Enfin mopperen helpt niet dus Ad bleef bij de camper en Margriet lifte naar Seeheim 30 km verderop om hulp te regelen. Het aardige is dat je op zo’n dag in ieder geval veel kontakt met andere mensen hebt.
Mensen die je proberen los te trekken maar die het niet lukt,
mensen die je hun levensverhaal vertellen tijdens de lift
mensen die je probeert te weerhouden dezelfde fout te maken als wij (‘es geht wirklich nicht, Sie mussen zurueck kehren !’)
mensen die ook vast zijn komen te zitten terwijl je net anderen aan het overtuigen bent een andere route te kiezen
mensen die van die goedbedoelde adviezen geven terwijl het al te laat is
mensen die het dankzij de nodige ervaring lukt je door de rivierbedding te trekken (en die je daarna proberen eigen gemaakte meubels te verkopen die Prinses Irene ook in haar huis in Graaff-Reinet heeft staan)
Die dag kwamen we dus niet op de beoogde bestemming aan en dat bleek maar goed ook want zodoende belandden we op een levendige game-farm-camping nabij Keetmanshoop.
Naast de gewone boerderij-dieren waren er ook meerkatten, warthogs en cheetahs. De camper stond naast een zeldzaam kokerboombos en iets verder was een soort natuurlijk doolhof van dolorite rotsblok formaties.
’s Avonds en ’s nachts was de grond bezaaid met de meest rare insecten van Jurassic Park-achtige afmetingen. Waarschijnlijk meest vegetariers want ze waren dol op muesli.
Na een paar dagen zijn we alsnog doorgereden naar waar we naartoe op weg waren: de rode duinen van de Sossusvlei. Ton en Yvonne hadden ons gewaarschuwd voor koude nachten daar maar dat was duidelijk in een ander jaargetijde. Het was er nu bloedheet, ook ’s nachts. Liggend onder natgemaakte lakens en af en toe een koude douche nemend was het nog nauwelijks om uit te houden.
Niettemin hebben we overdag de hitte getrotseerd en een duin beklommen wat het vanwege het geweldige uitzicht en het stoere gevoel dubbel en dwars waard was.
Vandaag zijn we vanuit de Sossusvlei naar Swakopmund (aan de kust) gereden. Het Namibische landschap waar we door reden was echt bizar. Je zou er met gemak het totale oeuvre van Tolkien kunnen verfilmen. Zowel de Hobbits als de Orks zouden zich hier thuis voelen. Ook wij zien meestal wel de rauwe schoonheid ervan in. Maar toch hebben die eindeloze, lege vlaktes ook wel iets unheimisch.
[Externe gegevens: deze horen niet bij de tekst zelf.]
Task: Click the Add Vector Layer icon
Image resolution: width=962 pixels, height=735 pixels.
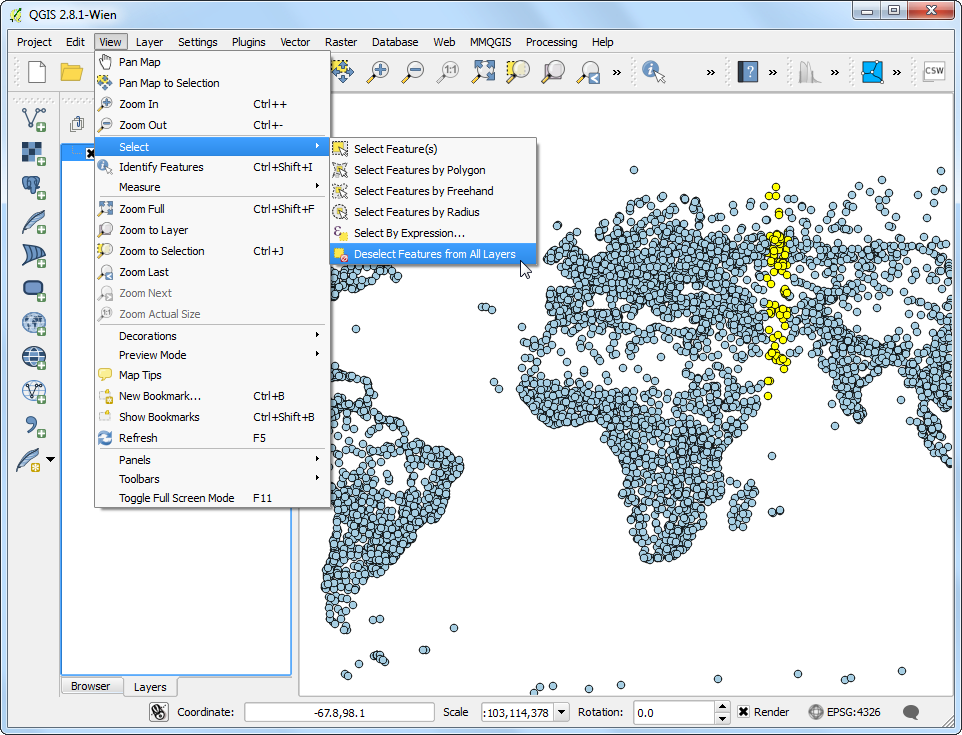Action: 34,118
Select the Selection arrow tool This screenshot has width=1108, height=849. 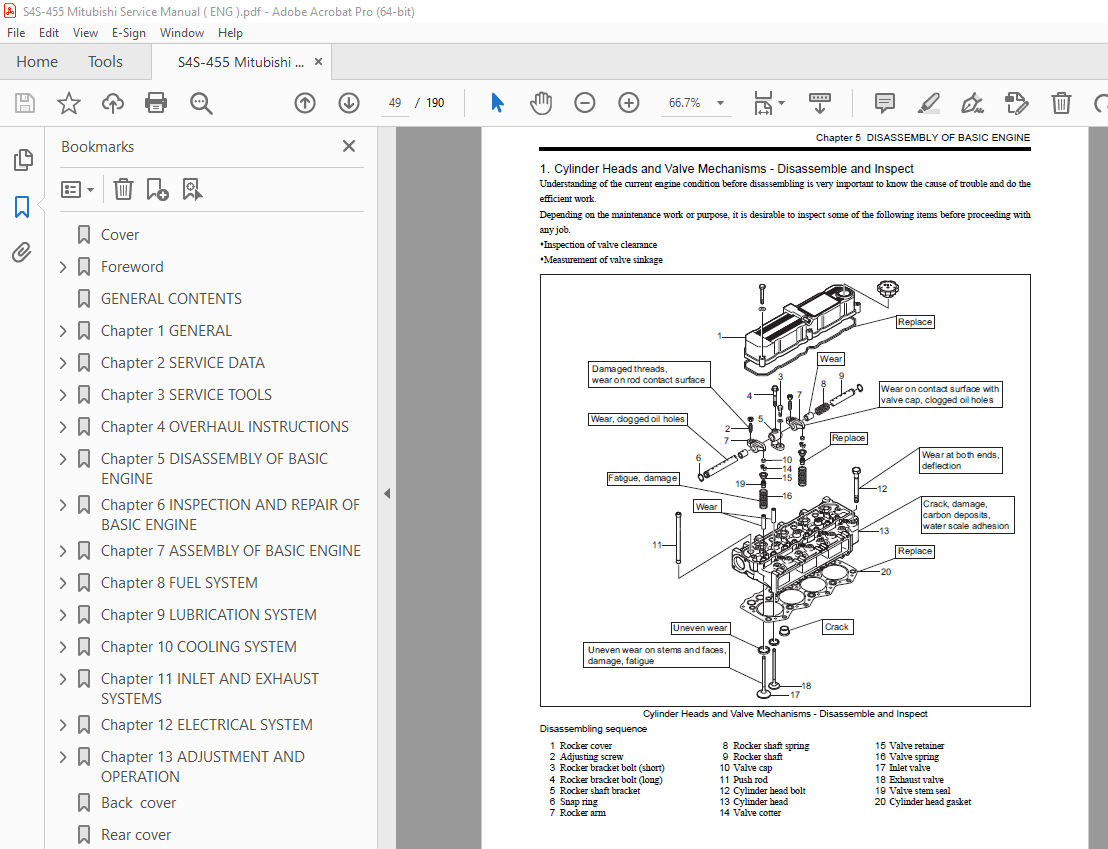[497, 103]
Voor meer foto's kijk op: wereldreis2010.phanfare.com

maandag 1 maart 2010

Wes(t)kus(t) & Namaqua.





Of het de Zuid Afrikanen nou nog in het bloed zit of dat het alleen ingegeven wordt door economische omstandigheden is ons nog niet helemaal duidelijk maar mensen verhuizen hier veel. Geen dorp zo klein of er zitten wel een paar makelaars. Dat moet hier wel haast het meest gepraktiseerde beroep zijn.
Om de paar jaar zoeken mensen hun heil aan de andere kant van het land of in een heel ander land. Velen hebben familie leden die naar Europa, Australie, Canada of US zijn gegaan of ze komen daar zelf juist vandaan. Immigratie uit Zimbabwe is ook duidelijk te merken. Zimbabwanen staan bekend als harde werkers en de (illegale) uitzendbureaus vinden dan ook gemakkelijk een klus voor ze.
Dit zorgt wel voor onvrede onder de lokale zwarte bevolking die hierdoor het effekt van BE (black empowerment) ondermijnd zien. De BE wet zorgt er juist voor dat iedere onderneming een bepaalde hoeveelheid zwarten in dienst moet hebben. Het lijkt ons dat deze tewerkstelling vooral ten koste gaat van het gras: her en der zie je dat reeds zeer kort gras nog maar weer eens gemillimeterd wordt. De hoeveelheid ‘let-op-gevaar-vlaggenzwaaiers’ bij wegwerkzaamheden is vaak ook imposant. En verder zie je veel werknemers ‘op de reservebank zitten’ toe te kijken hoe één teamspeler werkt. Ze zitten ongetwijfeld inwendig te popelen om het werk over te nemen van die ene die wel wat doet maar dat weten ze goed te verbergen.
Dat er nog veel werkeloosheid heerst is ook duidelijk je hoort de onvrede daarover die zich vertaalt in teleurstelling over het ANC. Als je de kranten mag geloven is er daarom ook binnen het zelf ANC onenigheid. Bij de blanken leidt dit dan wel weer tot ongerustheid omdat een belangrijke stroming binnen het ANC nationalisatie van privé eigendommen propageert als oplossing.
Het mooie van politiek gekrakeel is wel dat het voer is voor cabaretiers en daarin is ZA geen uitzondering. Door de voorstelling van Dirk-Pieter Uijs in zijn ‘Evita se Perron’ theater in het stadje Darling, kreeg zelfs de toestand in Zimbabwe wel weer iets komisch (het originele apartheids bordje van de foto hangt in zijn ‘Nauseum’).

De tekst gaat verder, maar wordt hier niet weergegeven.